Prosigue el texto sobre el Idema y el sector arrocero colombiano a partir de su última oración.

TEXTO DEL DOCUMENTO >>
◇ ◇ ◇ ◇

En 1991, pues, el gremio arrocero ya advertía las potenciales consecuencias de las importaciones de arroz para la estabilidad económica del sector y la paz social del país.

Mientras tanto, el presidente colombiano se proponía eliminar los programas agrícolas apoyados con fondos públicos, los cuales, en su opinión, distorsionaban el funcionamiento de los mercados. El presidente Gaviria anunció sus planes de desmantelar y privatizar las pocas instituciones de desarrollo agrícola que existían desde la década de 1950 o antes. Estas medidas incluían al Instituto de Mercadeo Agropecuario (Idema), al Instituto de Investigación Científica y a la Caja Agraria, entre otros (Fedearroz, 1991d). Tales decisiones no eran irrelevantes para el agro colombiano: por ejemplo, el Idema había sido creado en 1958 para controlar la inflación y proteger a los agricultores de la caída de los precios. Su importancia radicaba en que ofrecía precios garantizados a los productores de arroz, almacenaba los suministros de granos en instalaciones públicas y se encargaba de los canales de comercialización.

El Idema llegó a regular el sector del arroz fijando precios mínimos y desarrolló una red de infraestructura para el almacenamiento del grano en todo el país. Desde los años cincuenta del siglo XX, el Idema había desempeñado un papel crucial a la hora de garantizar un mercado a los productores de arroz y protegerlos de la caída de los precios; sin embargo, a principios de la década de 1990, el Idema se hallaba en una situación crítica. Perdía credibilidad incluso entre algunos altos funcionarios de Fedearroz. Por ejemplo, en una carta dirigida al Ministerio de Agricultura, el consejo directivo de Fedearroz reprobaba que en 1990 el Idema solo comercializaba el 8 % de la producción nacional de arroz, y el resto quedaba en manos de unas pocas empresas privadas (Fedearroz, 1991a). Aseguraba, además, que “las condiciones en las que el Idema compraba el arroz constituían un ejemplo perjudicial para los demás agentes que intervenían en el mercado” (Fedearroz, 1991a, p. 12).

◇ ◇ ◇ ◇

MATERIAL PROPORCIONADO >>

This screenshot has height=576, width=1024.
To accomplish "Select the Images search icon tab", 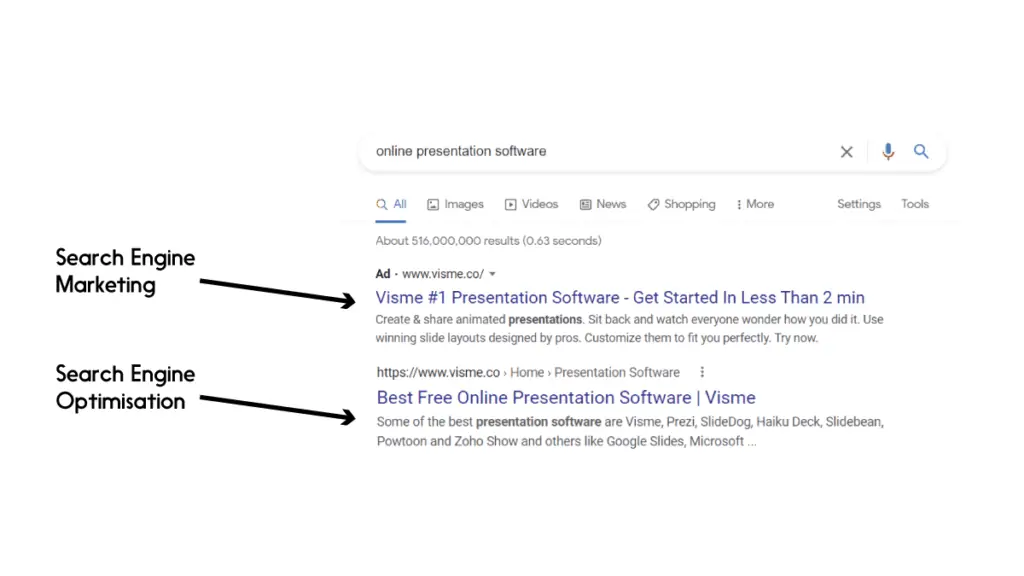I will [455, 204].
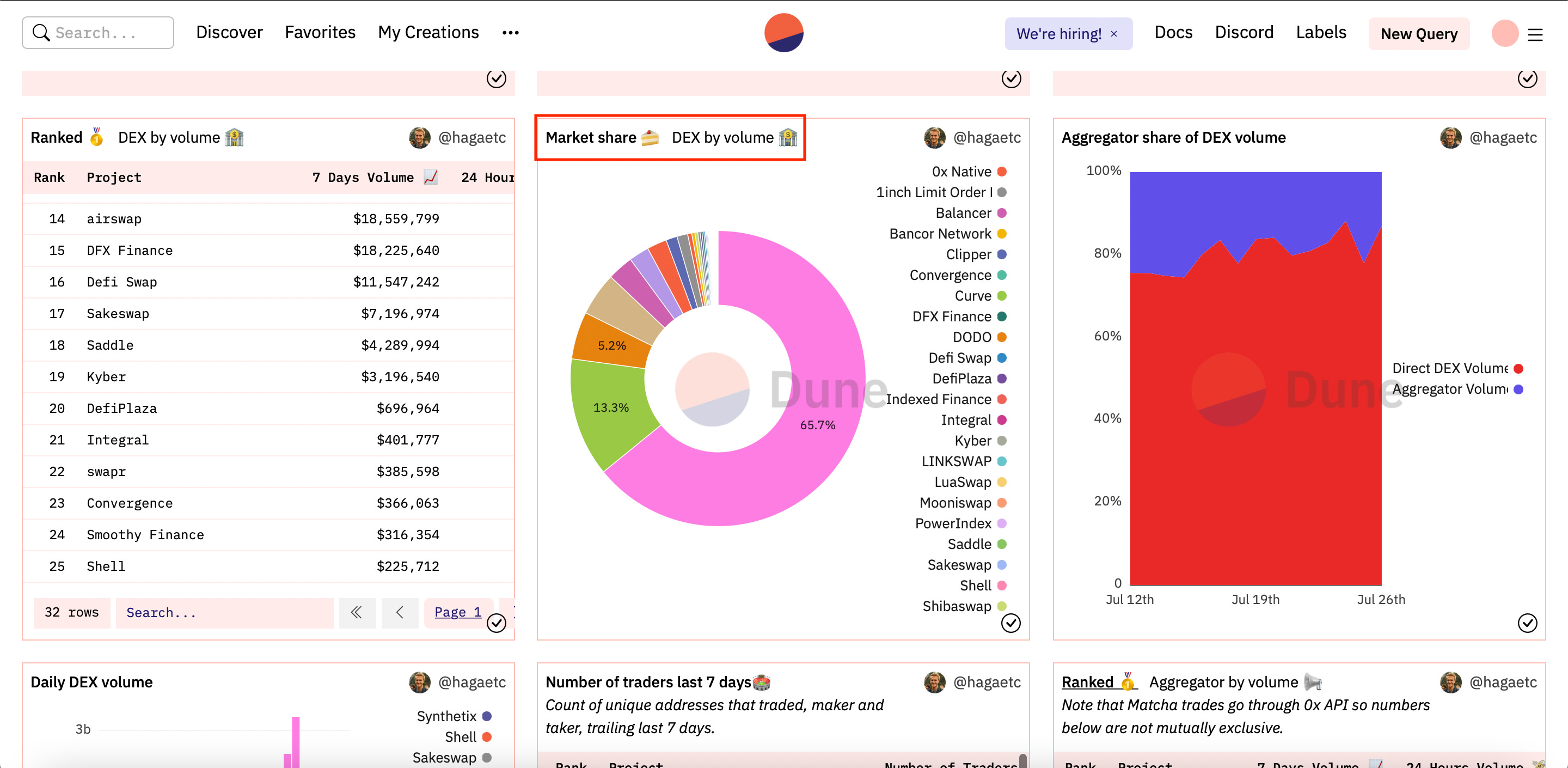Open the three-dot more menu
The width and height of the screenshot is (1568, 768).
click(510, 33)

◇ ◇ ◇ ◇

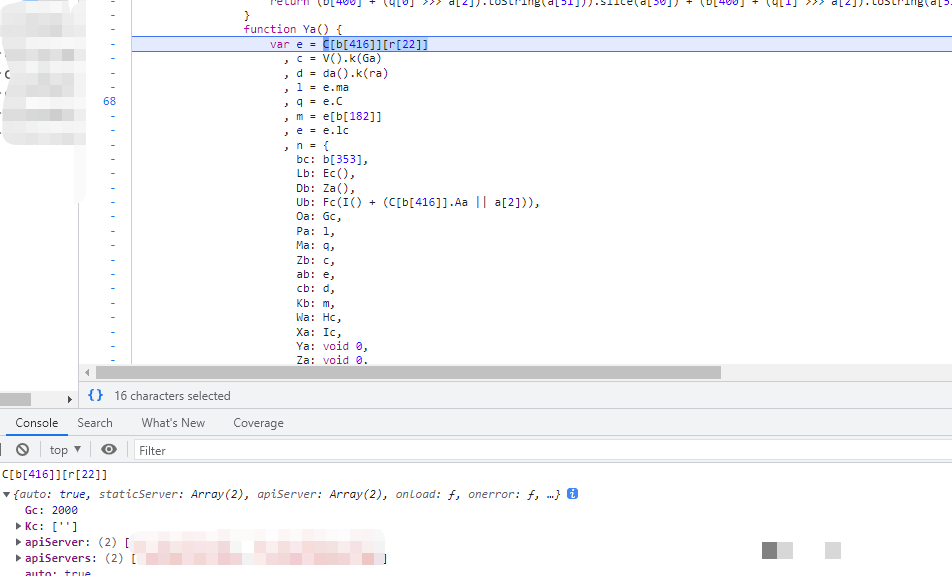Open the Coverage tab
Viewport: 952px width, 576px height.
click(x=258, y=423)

◇ ◇ ◇ ◇

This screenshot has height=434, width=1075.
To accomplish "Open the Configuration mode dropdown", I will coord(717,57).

◇ ◇ ◇ ◇

RESULTADO ESPERADO >>
Un editorial de la Revista Arroz de julio de 1991 profundizó en este argumento sugiriendo que los precios apoyados por el gobierno ya no cubrían los costos de producción, y que los pagos se dividían en múltiples y demorados plazos (Fedearroz, 1991c). La liquidación del Idema planteaba, sin embargo, un interrogante como para preocuparse: ¿quién o qué lo reemplazaría en su papel de árbitro del mercado? Rafael Hernández, director de Fedearroz, afirmó al respecto:

El Estado y los consumidores necesitan de un ente regulador de los precios de los productos del agro, distinto de la mano invisible del Adam Smith. No sólo los precios internacionales pueden darnos esa pauta. Así los ortodoxos digan lo contrario, hay que insistir en la permanencia del Estado como figura reguladora. (Fedearroz, 1992a, p. 17-18)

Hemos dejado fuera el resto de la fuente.